→ EXERCISE MATERIAL
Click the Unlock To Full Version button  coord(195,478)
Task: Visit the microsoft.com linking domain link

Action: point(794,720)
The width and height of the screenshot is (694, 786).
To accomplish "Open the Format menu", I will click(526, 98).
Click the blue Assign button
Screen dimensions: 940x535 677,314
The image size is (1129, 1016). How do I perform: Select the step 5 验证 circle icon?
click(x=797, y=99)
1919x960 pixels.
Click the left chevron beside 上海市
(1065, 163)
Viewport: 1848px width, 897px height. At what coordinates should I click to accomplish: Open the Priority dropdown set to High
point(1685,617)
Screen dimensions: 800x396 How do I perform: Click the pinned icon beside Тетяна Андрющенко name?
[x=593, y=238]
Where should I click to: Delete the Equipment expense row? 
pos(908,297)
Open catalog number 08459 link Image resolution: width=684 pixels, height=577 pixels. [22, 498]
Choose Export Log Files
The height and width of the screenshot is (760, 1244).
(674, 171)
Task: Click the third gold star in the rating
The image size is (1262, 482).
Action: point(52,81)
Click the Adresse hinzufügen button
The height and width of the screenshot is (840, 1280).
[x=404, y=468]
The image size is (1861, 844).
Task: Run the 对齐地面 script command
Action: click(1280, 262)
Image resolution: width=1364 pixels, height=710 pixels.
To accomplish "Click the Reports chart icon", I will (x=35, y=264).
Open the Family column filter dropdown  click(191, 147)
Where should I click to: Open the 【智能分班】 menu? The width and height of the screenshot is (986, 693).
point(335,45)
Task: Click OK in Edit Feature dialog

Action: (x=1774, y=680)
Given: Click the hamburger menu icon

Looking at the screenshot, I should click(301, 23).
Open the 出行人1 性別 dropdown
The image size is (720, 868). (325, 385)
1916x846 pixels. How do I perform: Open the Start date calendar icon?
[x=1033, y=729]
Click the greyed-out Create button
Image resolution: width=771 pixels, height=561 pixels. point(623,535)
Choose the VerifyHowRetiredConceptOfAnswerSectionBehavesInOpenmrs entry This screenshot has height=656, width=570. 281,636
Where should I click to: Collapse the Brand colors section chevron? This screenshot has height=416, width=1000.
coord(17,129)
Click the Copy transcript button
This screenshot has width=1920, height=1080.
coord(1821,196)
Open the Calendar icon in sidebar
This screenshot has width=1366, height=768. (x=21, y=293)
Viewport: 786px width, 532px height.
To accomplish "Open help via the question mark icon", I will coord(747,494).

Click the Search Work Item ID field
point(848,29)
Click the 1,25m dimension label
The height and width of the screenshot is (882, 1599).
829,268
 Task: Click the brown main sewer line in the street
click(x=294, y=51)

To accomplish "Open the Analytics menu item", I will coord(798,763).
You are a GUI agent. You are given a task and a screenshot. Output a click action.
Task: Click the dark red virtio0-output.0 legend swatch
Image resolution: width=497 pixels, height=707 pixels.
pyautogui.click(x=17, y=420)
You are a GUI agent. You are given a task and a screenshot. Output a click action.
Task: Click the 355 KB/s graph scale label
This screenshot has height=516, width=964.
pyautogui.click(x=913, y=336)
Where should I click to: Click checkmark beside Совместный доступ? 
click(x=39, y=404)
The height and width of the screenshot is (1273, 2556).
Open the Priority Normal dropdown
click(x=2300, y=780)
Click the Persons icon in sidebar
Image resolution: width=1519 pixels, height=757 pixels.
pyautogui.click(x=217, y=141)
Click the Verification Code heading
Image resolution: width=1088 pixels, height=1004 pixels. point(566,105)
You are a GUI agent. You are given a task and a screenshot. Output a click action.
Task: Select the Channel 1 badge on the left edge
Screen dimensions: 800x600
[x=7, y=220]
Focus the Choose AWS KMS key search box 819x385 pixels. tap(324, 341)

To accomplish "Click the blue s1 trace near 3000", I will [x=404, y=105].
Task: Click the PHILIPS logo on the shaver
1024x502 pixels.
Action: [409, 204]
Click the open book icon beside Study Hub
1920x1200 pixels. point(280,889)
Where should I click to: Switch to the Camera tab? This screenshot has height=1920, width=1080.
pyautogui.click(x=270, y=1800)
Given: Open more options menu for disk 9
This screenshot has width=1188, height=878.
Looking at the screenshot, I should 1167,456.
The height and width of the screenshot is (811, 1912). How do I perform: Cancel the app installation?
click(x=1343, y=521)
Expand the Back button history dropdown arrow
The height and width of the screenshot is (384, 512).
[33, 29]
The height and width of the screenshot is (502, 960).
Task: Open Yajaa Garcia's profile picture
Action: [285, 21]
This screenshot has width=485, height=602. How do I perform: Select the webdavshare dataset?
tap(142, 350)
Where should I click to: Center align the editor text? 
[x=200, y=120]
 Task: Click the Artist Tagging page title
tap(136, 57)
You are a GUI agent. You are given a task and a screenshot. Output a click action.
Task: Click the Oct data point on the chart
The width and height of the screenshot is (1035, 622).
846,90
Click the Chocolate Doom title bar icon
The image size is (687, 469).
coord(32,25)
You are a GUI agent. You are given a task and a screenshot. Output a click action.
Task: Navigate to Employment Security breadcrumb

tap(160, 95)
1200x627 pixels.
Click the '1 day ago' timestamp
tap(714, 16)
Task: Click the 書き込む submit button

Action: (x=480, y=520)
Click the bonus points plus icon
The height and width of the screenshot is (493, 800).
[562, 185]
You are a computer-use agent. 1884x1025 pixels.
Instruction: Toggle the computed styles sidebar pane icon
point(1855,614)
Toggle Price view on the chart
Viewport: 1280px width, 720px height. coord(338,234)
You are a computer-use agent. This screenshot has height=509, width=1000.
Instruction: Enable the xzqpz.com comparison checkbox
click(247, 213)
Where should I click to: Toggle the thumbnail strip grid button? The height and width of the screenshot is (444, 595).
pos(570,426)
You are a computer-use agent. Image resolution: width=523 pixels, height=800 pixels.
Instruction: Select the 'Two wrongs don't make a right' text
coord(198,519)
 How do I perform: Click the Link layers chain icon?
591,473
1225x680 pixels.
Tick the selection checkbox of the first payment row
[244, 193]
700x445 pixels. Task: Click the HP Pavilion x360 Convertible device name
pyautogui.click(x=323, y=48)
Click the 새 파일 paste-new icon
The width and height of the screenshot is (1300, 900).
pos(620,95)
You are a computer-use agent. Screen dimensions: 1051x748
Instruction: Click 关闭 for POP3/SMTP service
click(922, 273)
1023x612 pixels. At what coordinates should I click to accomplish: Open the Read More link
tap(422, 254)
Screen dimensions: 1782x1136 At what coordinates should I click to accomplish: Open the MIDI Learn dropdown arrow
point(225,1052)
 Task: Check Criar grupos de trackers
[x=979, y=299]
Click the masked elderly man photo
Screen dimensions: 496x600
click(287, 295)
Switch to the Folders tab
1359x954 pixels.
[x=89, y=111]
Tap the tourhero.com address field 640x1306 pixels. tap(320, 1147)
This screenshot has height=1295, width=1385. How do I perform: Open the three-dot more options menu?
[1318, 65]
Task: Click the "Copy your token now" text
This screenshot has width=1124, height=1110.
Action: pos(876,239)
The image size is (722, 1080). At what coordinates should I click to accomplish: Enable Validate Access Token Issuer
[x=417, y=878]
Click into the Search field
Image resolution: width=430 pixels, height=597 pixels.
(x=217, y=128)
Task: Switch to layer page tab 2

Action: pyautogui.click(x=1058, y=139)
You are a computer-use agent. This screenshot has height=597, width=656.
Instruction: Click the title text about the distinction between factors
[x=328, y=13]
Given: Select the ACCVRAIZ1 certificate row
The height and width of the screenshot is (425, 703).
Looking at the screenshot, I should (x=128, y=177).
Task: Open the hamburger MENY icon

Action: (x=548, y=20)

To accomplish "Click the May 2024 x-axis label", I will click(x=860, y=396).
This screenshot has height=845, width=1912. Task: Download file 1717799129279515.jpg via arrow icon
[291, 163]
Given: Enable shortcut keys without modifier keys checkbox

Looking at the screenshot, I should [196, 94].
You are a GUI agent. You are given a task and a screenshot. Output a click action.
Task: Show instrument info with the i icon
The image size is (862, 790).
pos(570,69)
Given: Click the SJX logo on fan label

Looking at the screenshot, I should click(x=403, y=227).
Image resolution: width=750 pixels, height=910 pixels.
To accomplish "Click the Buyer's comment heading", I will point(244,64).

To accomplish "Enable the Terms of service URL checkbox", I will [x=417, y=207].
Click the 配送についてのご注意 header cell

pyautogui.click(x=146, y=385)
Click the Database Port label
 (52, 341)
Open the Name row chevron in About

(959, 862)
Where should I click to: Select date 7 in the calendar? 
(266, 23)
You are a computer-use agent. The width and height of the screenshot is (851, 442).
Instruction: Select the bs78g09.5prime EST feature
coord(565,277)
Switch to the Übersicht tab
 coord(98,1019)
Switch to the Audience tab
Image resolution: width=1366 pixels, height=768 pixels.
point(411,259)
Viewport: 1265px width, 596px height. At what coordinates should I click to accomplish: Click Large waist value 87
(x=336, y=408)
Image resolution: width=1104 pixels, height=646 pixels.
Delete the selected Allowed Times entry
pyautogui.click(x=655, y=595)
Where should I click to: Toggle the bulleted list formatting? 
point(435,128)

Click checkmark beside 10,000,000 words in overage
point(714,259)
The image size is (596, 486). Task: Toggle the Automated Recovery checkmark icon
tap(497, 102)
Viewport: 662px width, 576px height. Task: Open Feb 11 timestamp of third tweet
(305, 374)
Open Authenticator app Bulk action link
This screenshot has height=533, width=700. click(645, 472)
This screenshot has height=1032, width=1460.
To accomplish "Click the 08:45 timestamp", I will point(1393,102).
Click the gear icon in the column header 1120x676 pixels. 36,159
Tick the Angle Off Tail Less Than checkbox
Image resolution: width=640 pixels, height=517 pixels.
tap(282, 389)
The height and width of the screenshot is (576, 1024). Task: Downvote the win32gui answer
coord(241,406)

→ EXERCISE AIM
Each line from the one that contains "The image size is (596, 486)." through the end of the records must be repeated exactly. No other line belongs in the answer.

→ THE COMPLETED TASK
The image size is (596, 486). Task: Toggle the Automated Recovery checkmark icon
tap(497, 102)
Viewport: 662px width, 576px height. Task: Open Feb 11 timestamp of third tweet
(305, 374)
Open Authenticator app Bulk action link
This screenshot has height=533, width=700. click(645, 472)
This screenshot has height=1032, width=1460.
To accomplish "Click the 08:45 timestamp", I will point(1393,102).
Click the gear icon in the column header 1120x676 pixels. 36,159
Tick the Angle Off Tail Less Than checkbox
Image resolution: width=640 pixels, height=517 pixels.
tap(282, 389)
The height and width of the screenshot is (576, 1024). Task: Downvote the win32gui answer
coord(241,406)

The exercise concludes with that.